The Plaintiffs served their Summons and Complaint on Defendant Brian Holt (“Defendant”) on December 4, 2014, “[a]fter numerous attempts.” [Doc. 13-1]. The Summons noted:

Within 21 days after service of this summons on you . . . you must serve on the plaintiff an answer to the attached complaint or a motion under Rule 12 of the Federal Rules of Civil Procedure. The answer or motion must be served on the plaintiff or plaintiff’s attorney . . . If you fail to respond, judgment by default will be entered against you for the relief demanded in the complaint. You also must file your answer or motion with the court.

......

- [WHAT TO DO] Echo the passage on serving the summons, beginning at the words "The Plaintiffs served" and stopping after "with the court.".

Lines on target coordinates
......

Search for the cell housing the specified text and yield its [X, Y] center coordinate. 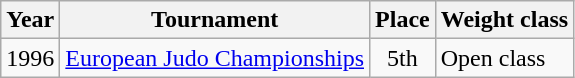
1996 [30, 58]
Year [30, 20]
European Judo Championships [215, 58]
Place [403, 20]
5th [403, 58]
Tournament [215, 20]
Weight class [504, 20]
Open class [504, 58]
Find where the given text appears and provide that cell's center as [x, y] coordinate. 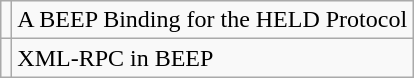
XML-RPC in BEEP [212, 58]
A BEEP Binding for the HELD Protocol [212, 20]
Scan for the cell matching the given text and deliver its [X, Y] coordinate at center. 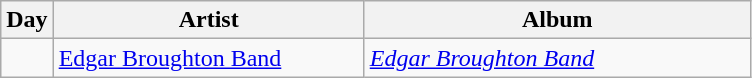
Album [557, 20]
Artist [208, 20]
Day [27, 20]
Identify which cell holds the provided text, then report its [X, Y] central coordinate. 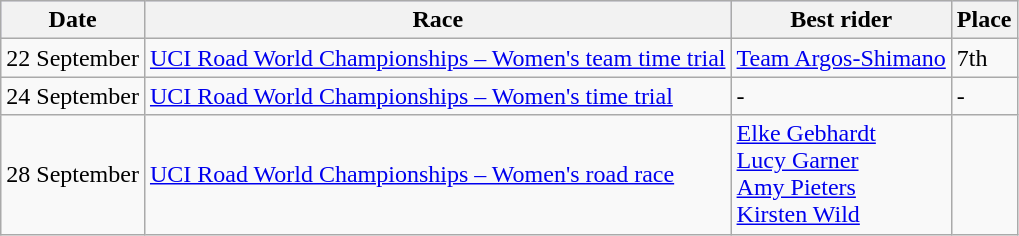
Team Argos-Shimano [841, 58]
22 September [73, 58]
7th [984, 58]
28 September [73, 174]
UCI Road World Championships – Women's team time trial [438, 58]
24 September [73, 96]
Date [73, 20]
Race [438, 20]
Elke Gebhardt Lucy Garner Amy Pieters Kirsten Wild [841, 174]
UCI Road World Championships – Women's road race [438, 174]
Place [984, 20]
Best rider [841, 20]
UCI Road World Championships – Women's time trial [438, 96]
For the text-containing cell, return its midpoint in [x, y] coordinate format. 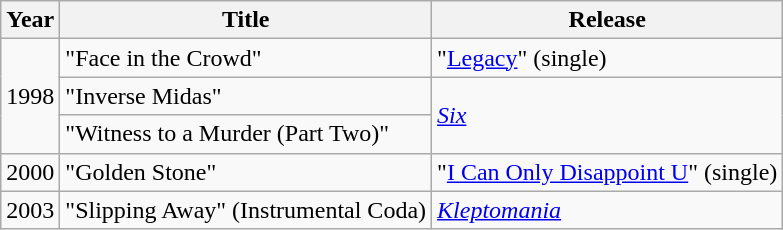
2000 [30, 172]
Six [608, 115]
2003 [30, 210]
"Slipping Away" (Instrumental Coda) [246, 210]
"Inverse Midas" [246, 96]
"Golden Stone" [246, 172]
1998 [30, 96]
Title [246, 20]
Kleptomania [608, 210]
"Face in the Crowd" [246, 58]
Release [608, 20]
"I Can Only Disappoint U" (single) [608, 172]
"Legacy" (single) [608, 58]
Year [30, 20]
"Witness to a Murder (Part Two)" [246, 134]
For the text-containing cell, return its midpoint in (X, Y) coordinate format. 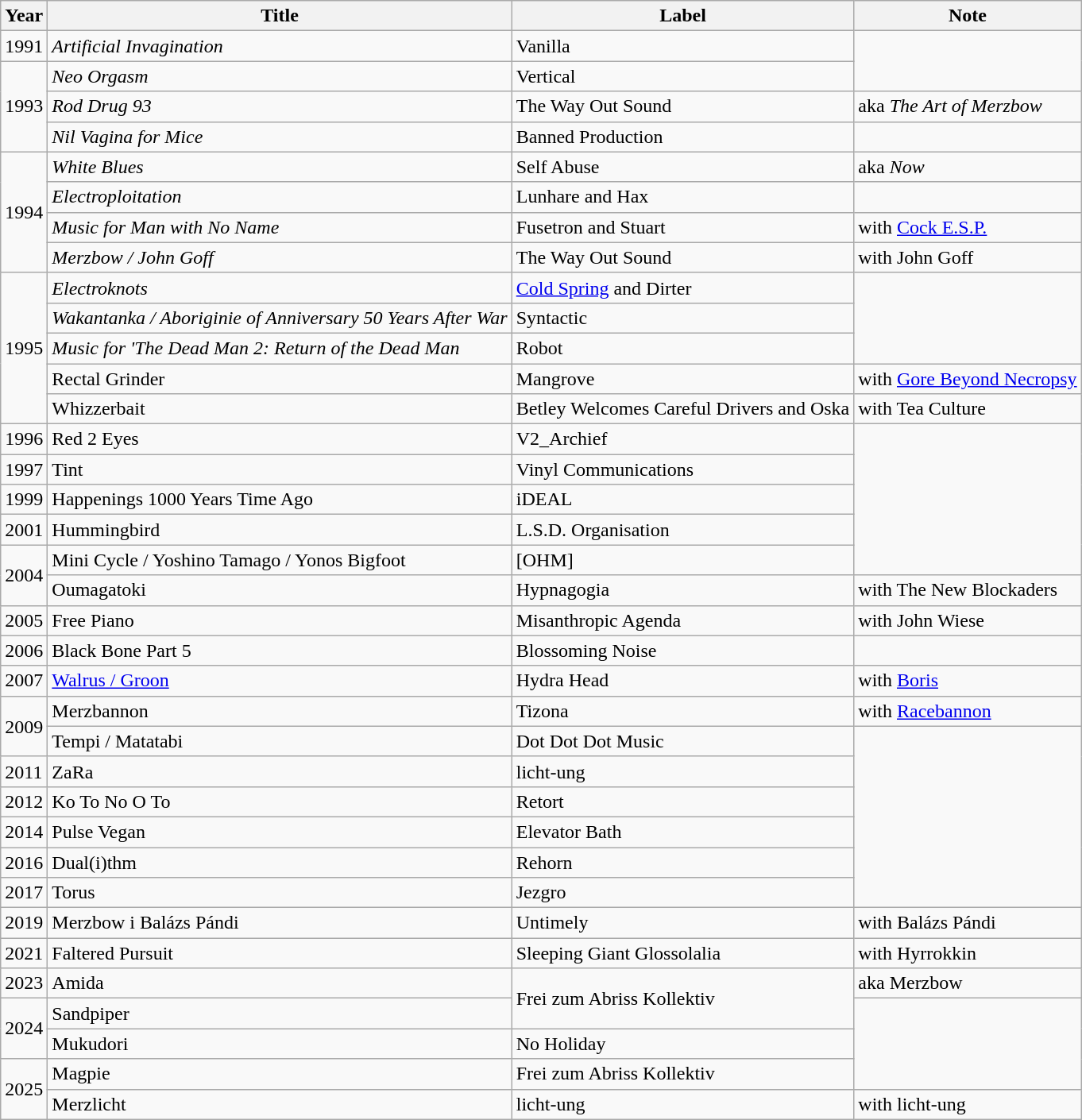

......

- [RESPONSE TO THE EXERCISE]
The Plaintiffs served their Summons and Complaint on Defendant Brian Holt (“Defendant”) on December 4, 2014, “[a]fter numerous attempts.” [Doc. 13-1]. The Summons noted:

Within 21 days after service of this summons on you . . . you must serve on the plaintiff an answer to the attached complaint or a motion under Rule 12 of the Federal Rules of Civil Procedure. The answer or motion must be served on the plaintiff or plaintiff’s attorney . . . If you fail to respond, judgment by default will be entered against you for the relief demanded in the complaint. You also must file your answer or motion with the court.